Young, Arab and Proud

“Popular Practices of Nepotism and Gatekeeping Should Stop!”

Latifa Bint Saad answers Pulse’s questionnaire.

“My work has allowed me to dissect and analyze all facets of the fashion industry, especially styling and magazine publishing.”

Latifa Bint Saad is a Saudi Arabian stylist and creative director based between the MENA region and the EU. And the least we can say when we look at her work is that she is a driven, passionate and creative person. “I was fortunate enough to have my work published in multiple media platforms such as Elle, GQ, i-D and Vice,” she says.

PULSE’S QUESTIONNAIRE TO… LATIFA BINT SAAD

What is the one thing you wish people would stop wearing?
Fast fashion

Which creation of yours are you most proud of?
I get asked this a lot, but honestly, my projects are like my children, it’s really hard to pick a favorite.

What was your worst fashion faux pas?
Definitely high heel sneakers.

If you were to choose one of your looks, or that of any other designer of your choice to wear every day for the rest of your life, what would it be?
I would rotate between the couture looks from Raf Simons’ debut Dior collection.

Who do you dream of dressing?
Cher

When was the last time you pulled an all-nighter?
Sleep is sacred to me, so maybe during high school.

What is your dream guest list of five persons (dead or alive) for a private dinner party at your house?
Raf Simons, Edward Saïd, Erykah Badu, Sherihan and Martin Scorsese.

What does the word “sustainability” mean to you?
The future!

What would be the title of your Netflix documentary?
Latifa Bint Saad: The September Issue(s).

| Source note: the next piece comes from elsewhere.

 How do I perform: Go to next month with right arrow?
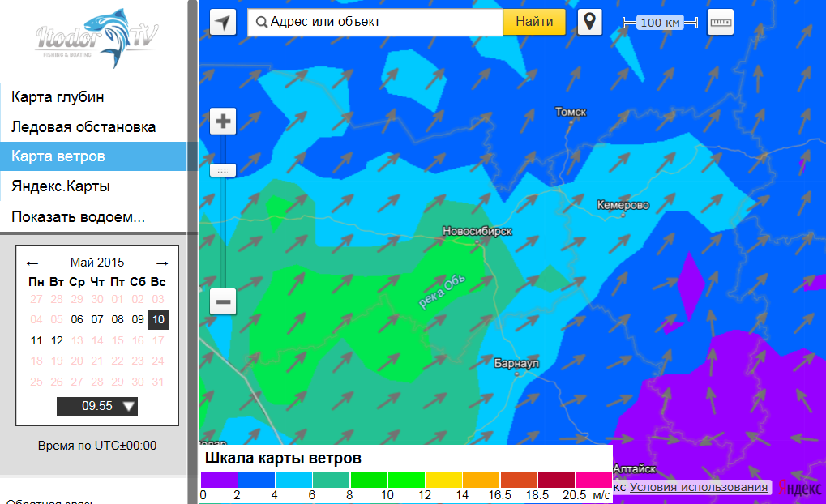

Describe the MENA region in three words:
Diversity, Home, Family.

How does “Young, Arab and Proud” translate in your work? 
I try to inject my culture into everything. I do think it’s really important for us not to lose our identity.

What is the Arab DNA made of?
Pride and a whole lot of food.

What is the most common misconception about being an Arab?
Among the common misconceptions that many choose to ignore are the modern orientalist tropes, created to be used against us. As Arab creatives, it is our responsibility to educate others about these misconceptions.

If you could travel in time to meet any Arab icon, who would it be, and why?
Omar Sharif. I am obsessed with him.

What makes you uncomfortable in the MENA fashion industry and that you would like to see changed? 
Popular practices of nepotism and gatekeeping.

How is the gender-neutral trend translated in the MENA fashion?
Historically, if we look through the timeline of Arab fashion, unisex and gender-neutral fashion have always been considered normal. In Saudi Arabia, we can see this through the Wizar, a popular garment worn by local fishermen. Designer Arwa Al-Banawi has a beautiful modern interpretation of this piece.

What is the one Arab tradition you would want to change and what is the one you adore?
The cultural shaming of women is what I dislike the most, while traditions I love are annual picnics, when the weather is nice.

What is the Arab dish you could eat every day?
Mentu, a Jeddawi dumpling dish.

What is your favorite Arabic song, that is often stuck on repeat in your playlist?
Anything by the Miami Band.

Um Kulthum or Fairuz?
How dare you make me choose!

What is the one city in the MENA region you could live in forever and why?
There is a popular saying in Hijazi culture: “Jeddawis are like fish, you cannot take them out of the water, as they will perish.”